L’un des sujets de tout lecteur ou de toute lectrice qui se respecte est de savoir quels sont les livres à mettre dans la VAL (Valise à lire). Avant de laisser les chroniqueurs et les chroniqueuses d’Ernest s’envoler vers des cieux cléments et vers des vacances bien méritées, nous leur avons demandé de nous livrer un conseil de lecture. Pour vous aider à faire votre valise. La diversité et la variété de nos chroniqueurs et chroniqueuses est présente dans ces recommandations. Clairement, c’est pour cela que nous les aimons, et vous aussi ! Première salve avec : Laure Daussy, Jérémie Peltier, Tanguy Leclerc et Guillaume Gonin. Au menu : un papa, un tricheur, un changement de vie et un scénario parfait. Bonne lecture. La deuxième valise est là.

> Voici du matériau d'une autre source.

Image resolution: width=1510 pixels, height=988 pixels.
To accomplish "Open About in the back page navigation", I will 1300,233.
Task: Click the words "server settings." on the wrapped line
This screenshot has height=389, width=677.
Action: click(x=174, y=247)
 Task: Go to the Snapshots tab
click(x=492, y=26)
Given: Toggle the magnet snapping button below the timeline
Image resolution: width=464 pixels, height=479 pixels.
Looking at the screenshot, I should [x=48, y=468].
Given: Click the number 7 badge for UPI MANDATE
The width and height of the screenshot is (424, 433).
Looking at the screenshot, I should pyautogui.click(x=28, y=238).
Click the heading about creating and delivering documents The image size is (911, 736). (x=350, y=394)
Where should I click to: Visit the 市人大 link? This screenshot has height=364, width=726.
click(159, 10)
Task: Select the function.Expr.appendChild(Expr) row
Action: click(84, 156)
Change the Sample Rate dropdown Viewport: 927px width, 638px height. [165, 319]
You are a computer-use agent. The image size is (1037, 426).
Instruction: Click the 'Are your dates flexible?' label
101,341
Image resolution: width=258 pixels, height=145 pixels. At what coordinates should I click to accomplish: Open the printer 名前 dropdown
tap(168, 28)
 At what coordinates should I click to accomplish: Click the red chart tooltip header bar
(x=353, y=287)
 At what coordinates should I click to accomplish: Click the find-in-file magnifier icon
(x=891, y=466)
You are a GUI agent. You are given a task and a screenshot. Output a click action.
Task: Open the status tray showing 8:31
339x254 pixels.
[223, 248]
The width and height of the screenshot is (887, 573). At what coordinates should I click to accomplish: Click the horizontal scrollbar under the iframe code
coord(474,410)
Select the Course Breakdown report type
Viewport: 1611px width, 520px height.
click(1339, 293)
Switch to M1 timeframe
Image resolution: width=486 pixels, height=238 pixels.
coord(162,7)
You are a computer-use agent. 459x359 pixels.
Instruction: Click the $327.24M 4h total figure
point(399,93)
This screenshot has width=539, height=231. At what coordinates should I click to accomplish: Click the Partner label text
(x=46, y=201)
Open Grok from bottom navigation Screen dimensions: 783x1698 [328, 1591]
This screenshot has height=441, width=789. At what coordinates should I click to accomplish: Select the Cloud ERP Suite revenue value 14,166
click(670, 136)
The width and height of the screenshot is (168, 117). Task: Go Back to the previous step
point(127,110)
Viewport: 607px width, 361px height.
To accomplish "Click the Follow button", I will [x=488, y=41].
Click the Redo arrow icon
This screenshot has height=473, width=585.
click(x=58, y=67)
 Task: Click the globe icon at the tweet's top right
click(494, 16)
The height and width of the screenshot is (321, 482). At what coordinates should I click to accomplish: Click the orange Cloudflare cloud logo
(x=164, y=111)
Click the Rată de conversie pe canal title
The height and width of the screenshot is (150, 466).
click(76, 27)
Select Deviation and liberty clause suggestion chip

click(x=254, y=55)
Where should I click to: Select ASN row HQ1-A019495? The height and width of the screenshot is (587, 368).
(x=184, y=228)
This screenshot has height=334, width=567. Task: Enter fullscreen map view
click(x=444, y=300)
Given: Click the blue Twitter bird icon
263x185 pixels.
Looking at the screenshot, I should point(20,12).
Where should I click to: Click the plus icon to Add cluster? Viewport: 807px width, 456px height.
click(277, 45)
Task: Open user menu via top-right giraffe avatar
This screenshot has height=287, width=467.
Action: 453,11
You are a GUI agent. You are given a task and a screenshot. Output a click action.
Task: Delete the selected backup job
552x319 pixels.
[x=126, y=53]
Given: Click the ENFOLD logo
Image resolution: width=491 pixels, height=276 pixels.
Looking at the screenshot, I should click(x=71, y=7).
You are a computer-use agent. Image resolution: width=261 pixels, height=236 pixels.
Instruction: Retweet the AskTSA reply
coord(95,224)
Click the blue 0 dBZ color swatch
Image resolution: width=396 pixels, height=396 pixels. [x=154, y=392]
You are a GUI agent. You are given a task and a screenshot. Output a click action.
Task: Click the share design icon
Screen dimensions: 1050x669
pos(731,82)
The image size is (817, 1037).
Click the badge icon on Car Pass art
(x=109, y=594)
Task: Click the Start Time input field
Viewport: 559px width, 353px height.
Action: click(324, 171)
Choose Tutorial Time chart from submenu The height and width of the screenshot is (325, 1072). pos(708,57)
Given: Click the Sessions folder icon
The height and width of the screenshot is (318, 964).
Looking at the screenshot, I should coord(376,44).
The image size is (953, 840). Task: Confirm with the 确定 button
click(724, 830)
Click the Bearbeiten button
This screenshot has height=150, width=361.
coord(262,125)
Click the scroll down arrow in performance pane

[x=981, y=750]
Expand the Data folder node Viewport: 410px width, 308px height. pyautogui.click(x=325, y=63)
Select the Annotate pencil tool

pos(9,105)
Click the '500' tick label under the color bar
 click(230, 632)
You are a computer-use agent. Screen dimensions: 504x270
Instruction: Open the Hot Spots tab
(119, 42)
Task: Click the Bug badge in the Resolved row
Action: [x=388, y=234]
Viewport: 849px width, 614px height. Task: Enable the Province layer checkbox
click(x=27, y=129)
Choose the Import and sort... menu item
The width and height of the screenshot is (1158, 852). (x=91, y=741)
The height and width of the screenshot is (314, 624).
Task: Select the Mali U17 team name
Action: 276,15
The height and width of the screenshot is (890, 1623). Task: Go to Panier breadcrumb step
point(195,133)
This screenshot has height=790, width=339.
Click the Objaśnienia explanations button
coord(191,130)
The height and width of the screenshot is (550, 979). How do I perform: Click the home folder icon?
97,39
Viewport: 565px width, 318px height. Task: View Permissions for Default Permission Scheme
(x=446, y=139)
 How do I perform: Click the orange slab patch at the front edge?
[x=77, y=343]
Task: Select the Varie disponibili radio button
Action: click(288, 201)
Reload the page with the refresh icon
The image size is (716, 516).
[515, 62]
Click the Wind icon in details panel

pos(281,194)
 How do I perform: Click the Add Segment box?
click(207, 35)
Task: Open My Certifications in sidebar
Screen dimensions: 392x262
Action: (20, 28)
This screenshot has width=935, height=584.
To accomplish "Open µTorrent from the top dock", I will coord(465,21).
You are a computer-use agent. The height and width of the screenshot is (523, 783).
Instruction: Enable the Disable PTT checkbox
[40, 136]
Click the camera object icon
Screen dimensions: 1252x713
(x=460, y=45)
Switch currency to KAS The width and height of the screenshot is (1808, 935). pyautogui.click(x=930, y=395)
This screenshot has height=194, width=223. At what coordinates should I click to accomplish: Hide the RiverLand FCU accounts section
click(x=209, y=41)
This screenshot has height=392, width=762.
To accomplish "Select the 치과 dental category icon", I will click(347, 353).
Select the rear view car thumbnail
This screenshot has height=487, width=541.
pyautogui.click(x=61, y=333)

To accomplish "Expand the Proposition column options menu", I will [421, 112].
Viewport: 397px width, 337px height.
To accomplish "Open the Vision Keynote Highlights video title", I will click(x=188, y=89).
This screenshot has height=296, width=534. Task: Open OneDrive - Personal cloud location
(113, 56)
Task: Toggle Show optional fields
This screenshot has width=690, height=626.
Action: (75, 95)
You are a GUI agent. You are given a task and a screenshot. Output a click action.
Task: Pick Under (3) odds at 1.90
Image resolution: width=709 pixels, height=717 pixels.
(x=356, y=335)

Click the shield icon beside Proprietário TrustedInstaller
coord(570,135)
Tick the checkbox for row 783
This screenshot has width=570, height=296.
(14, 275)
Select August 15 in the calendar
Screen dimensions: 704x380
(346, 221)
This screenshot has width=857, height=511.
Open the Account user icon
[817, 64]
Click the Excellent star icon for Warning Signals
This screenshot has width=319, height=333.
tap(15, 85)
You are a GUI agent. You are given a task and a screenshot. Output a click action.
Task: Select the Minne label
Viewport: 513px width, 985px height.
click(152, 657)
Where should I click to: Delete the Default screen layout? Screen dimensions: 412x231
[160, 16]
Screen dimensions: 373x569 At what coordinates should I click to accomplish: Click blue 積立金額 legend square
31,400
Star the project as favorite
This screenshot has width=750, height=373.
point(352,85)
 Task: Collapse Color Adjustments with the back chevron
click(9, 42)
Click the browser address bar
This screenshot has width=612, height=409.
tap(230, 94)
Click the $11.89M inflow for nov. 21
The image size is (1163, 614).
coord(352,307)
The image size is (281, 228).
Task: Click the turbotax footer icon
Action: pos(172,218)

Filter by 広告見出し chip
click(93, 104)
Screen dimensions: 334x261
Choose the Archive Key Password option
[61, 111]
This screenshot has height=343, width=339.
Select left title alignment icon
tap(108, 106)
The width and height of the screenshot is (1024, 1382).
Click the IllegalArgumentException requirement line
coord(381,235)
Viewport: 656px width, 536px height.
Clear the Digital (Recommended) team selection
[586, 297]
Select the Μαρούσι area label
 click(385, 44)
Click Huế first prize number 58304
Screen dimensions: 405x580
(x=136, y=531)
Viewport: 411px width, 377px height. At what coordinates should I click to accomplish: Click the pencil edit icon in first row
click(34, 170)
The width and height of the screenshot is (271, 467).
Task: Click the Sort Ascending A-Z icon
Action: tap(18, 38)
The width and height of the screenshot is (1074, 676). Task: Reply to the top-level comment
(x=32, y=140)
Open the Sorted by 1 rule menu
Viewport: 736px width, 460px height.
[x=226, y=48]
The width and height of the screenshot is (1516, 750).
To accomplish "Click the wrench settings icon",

Le coup de cœur de Laure Daussy : “Papa” de Régis Jauffret
Ce n’est pas à proprement parler un « livre d’été ». Mais y a-t-il une saison pour les livres sur les pères ? En 2018, Régis Jauffret découvre un documentaire sur la police de Vichy, et il aperçoit son propre père au pied d’un immeuble de Marseille, arrêté par deux agents de la Gestapo. Personne, dans sa famille, n’a connaissance de cet épisode. Était-il résistant ? Collabo ? Est-ce une reconstitution pour un film ? De cette ignorance la plus totale nait une enquête littéraire sur son père, une tentative de comprendre qui il était, mais surtout de l’imaginer.
Peut-on rêver son papa ?
«A -t-on le droit de rêver son père ? » se demande-t-il. Comment écrire sur son père, lorsque ses propres souvenirs sont si loin ? C’est une réflexion sur la distance envers ceux qui sont censé être nos plus proches, sur l’impossibilité de l’échange au sein d’une même famille, une présence-absence, un éloignement psychologique. L’auteur déploie toute une palette de sentiments ambivalents et complexes envers sont propre père : honte et fierté mêlée. Renaissance par les mots et tentative de discussion avec lui, par littérature interposée.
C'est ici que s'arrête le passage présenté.